BEGIN Exercise data

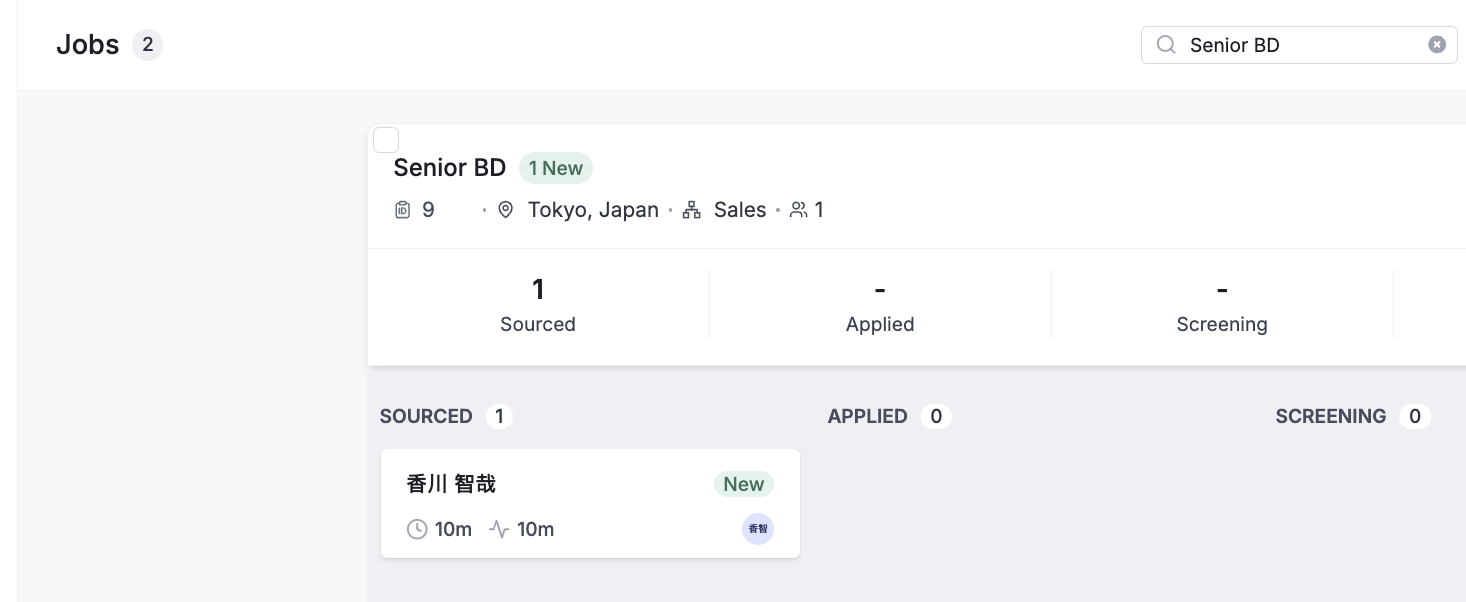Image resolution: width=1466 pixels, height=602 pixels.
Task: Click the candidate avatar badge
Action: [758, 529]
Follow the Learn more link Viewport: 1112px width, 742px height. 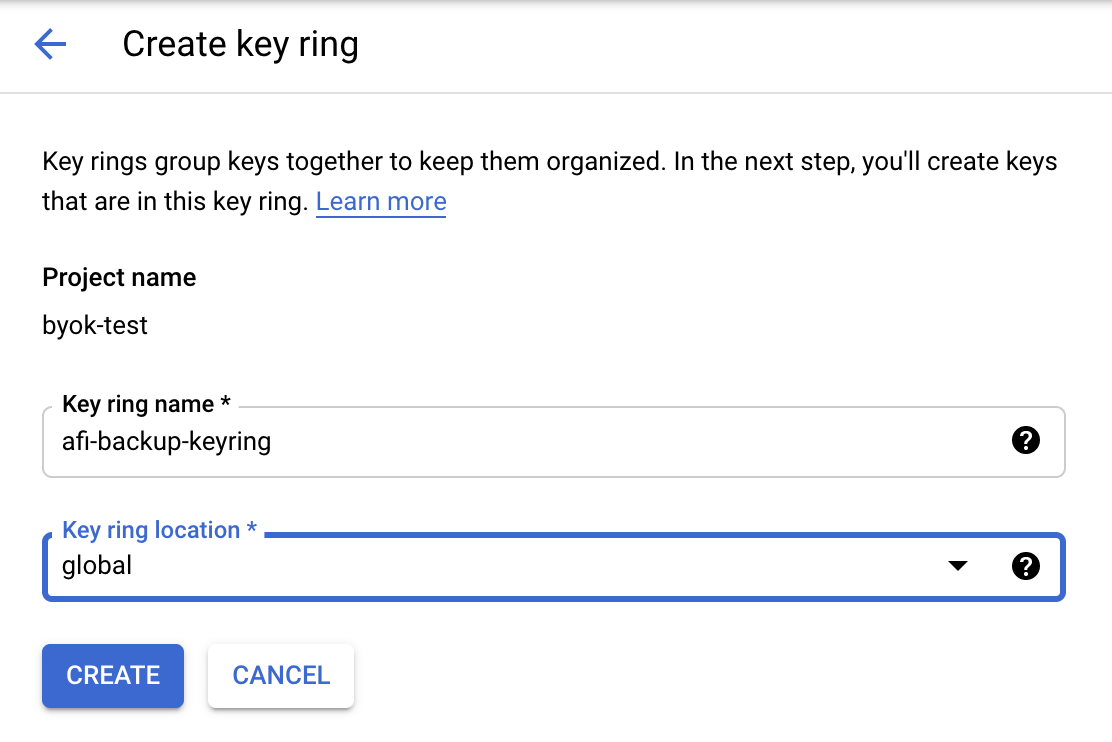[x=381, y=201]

END Exercise data
BEGIN Exercise data

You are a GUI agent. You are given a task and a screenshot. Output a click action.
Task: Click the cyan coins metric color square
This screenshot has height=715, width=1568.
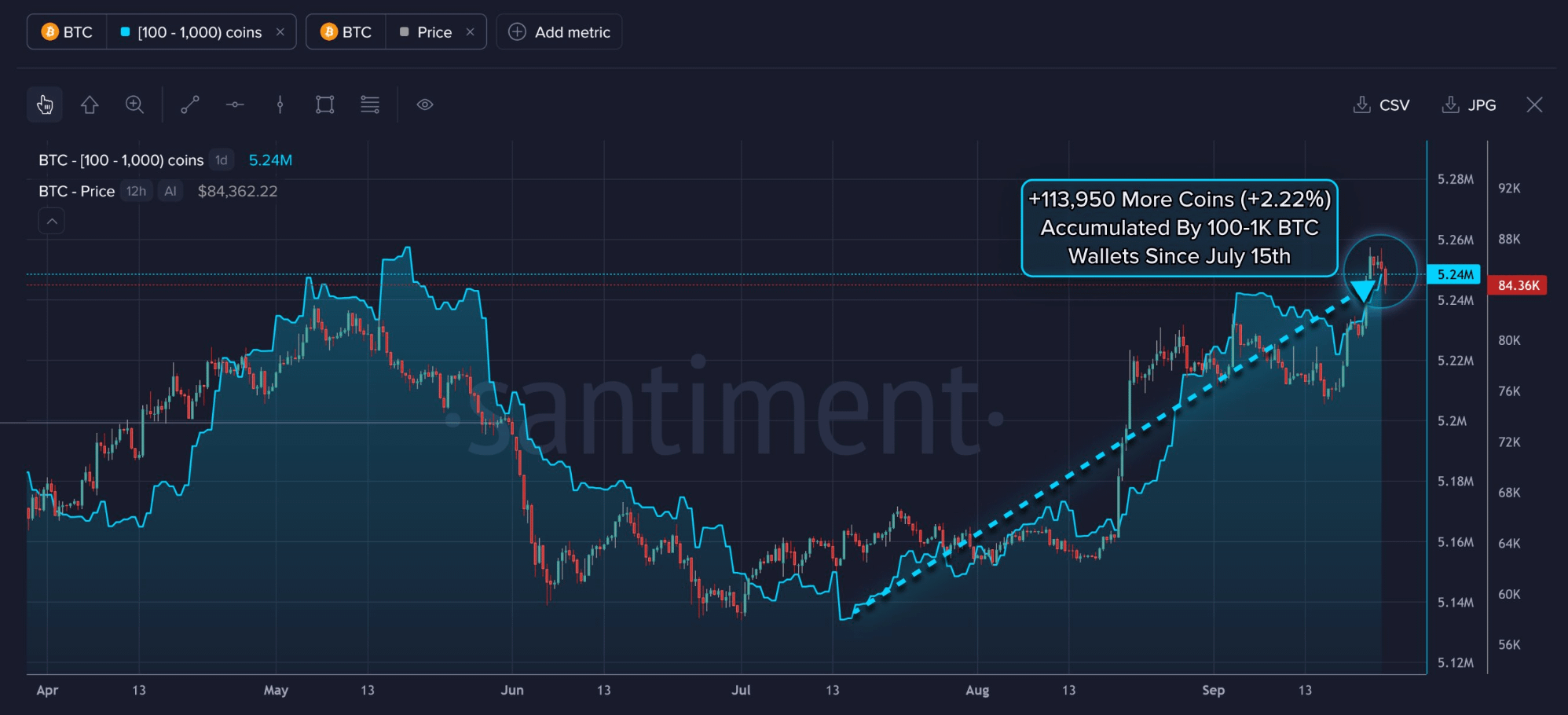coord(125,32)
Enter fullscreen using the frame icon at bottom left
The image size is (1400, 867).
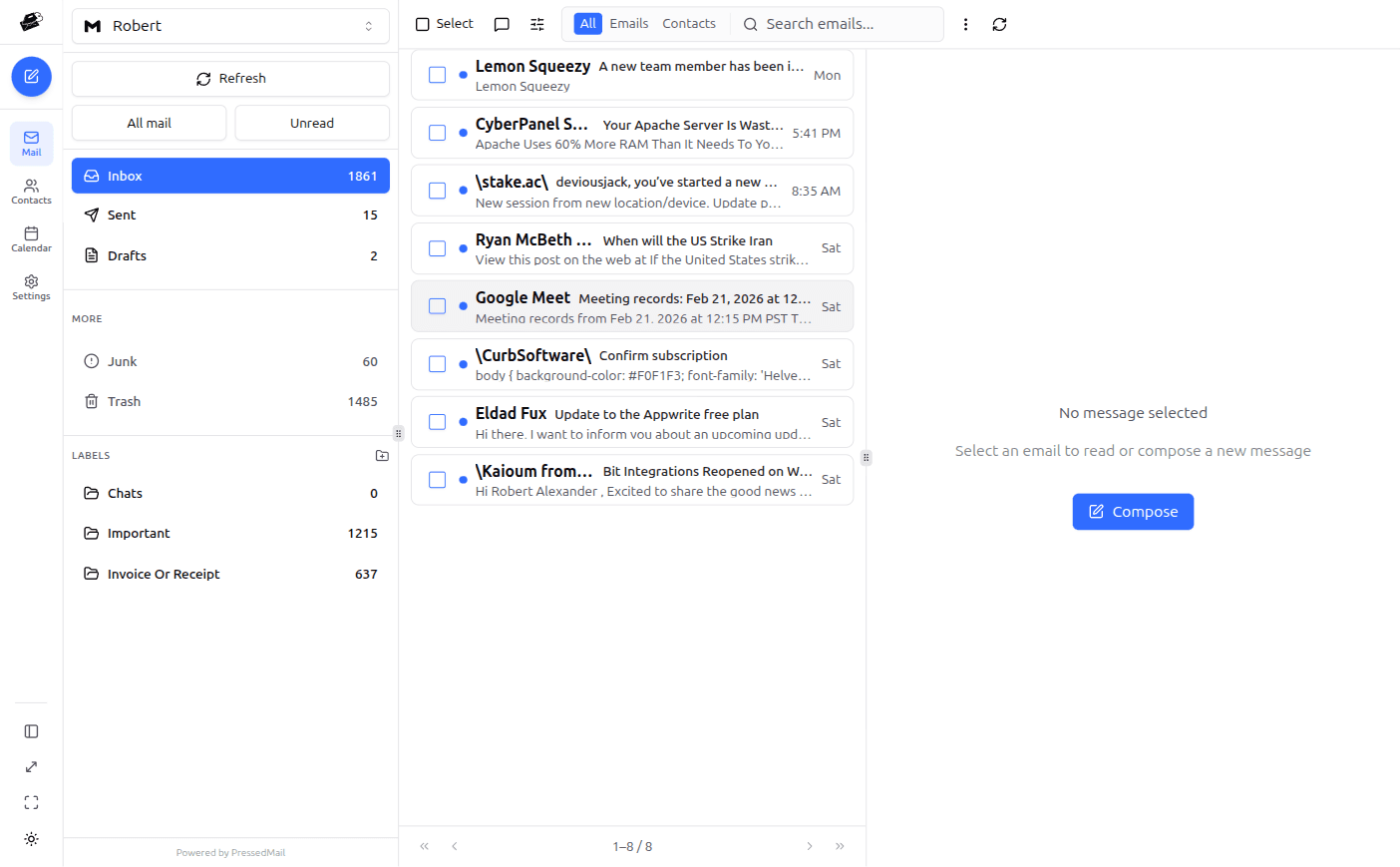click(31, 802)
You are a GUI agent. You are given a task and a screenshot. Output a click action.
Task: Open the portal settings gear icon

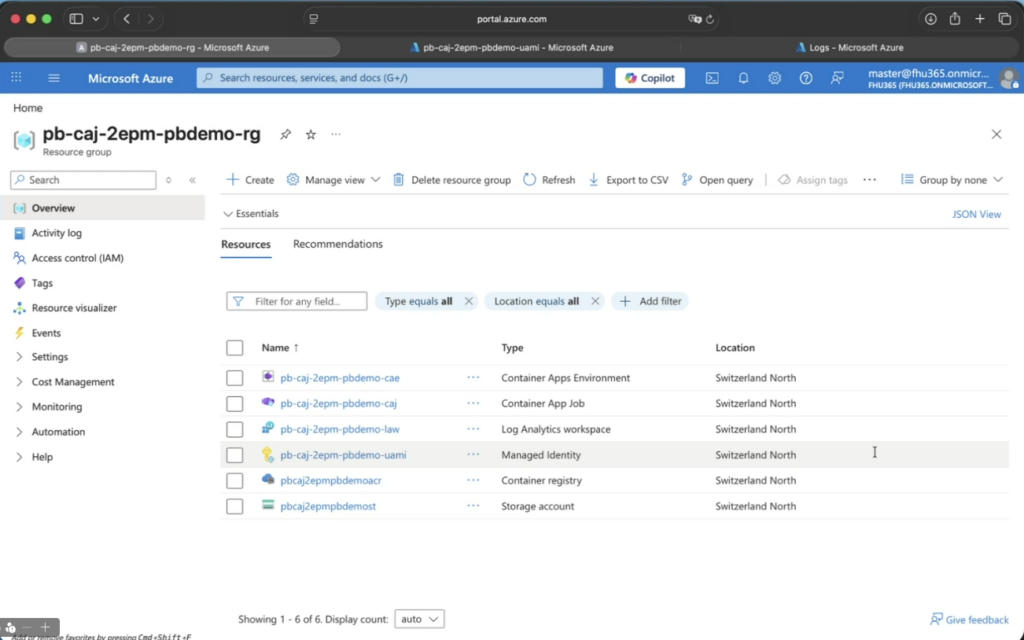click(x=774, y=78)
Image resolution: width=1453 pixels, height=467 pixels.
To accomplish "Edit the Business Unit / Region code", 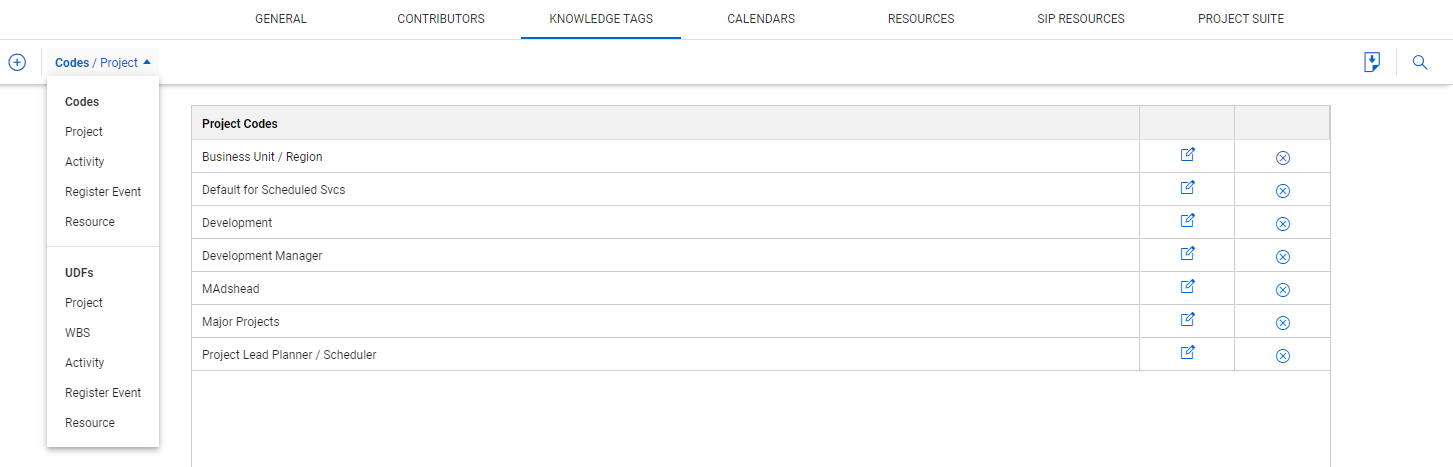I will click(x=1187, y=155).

END Exercise data

__Task to carry out__. In the entries above, every line from the line with "The image size is (1400, 867)." to the line with "Image resolution: width=1453" is to be printed exactly, with both ends included and pictures excluded.

__Expected output__.
The image size is (1400, 867).
click(31, 802)
You are a GUI agent. You are given a task and a screenshot. Output a click action.
Task: Open the portal settings gear icon

click(x=774, y=78)
Image resolution: width=1453 pixels, height=467 pixels.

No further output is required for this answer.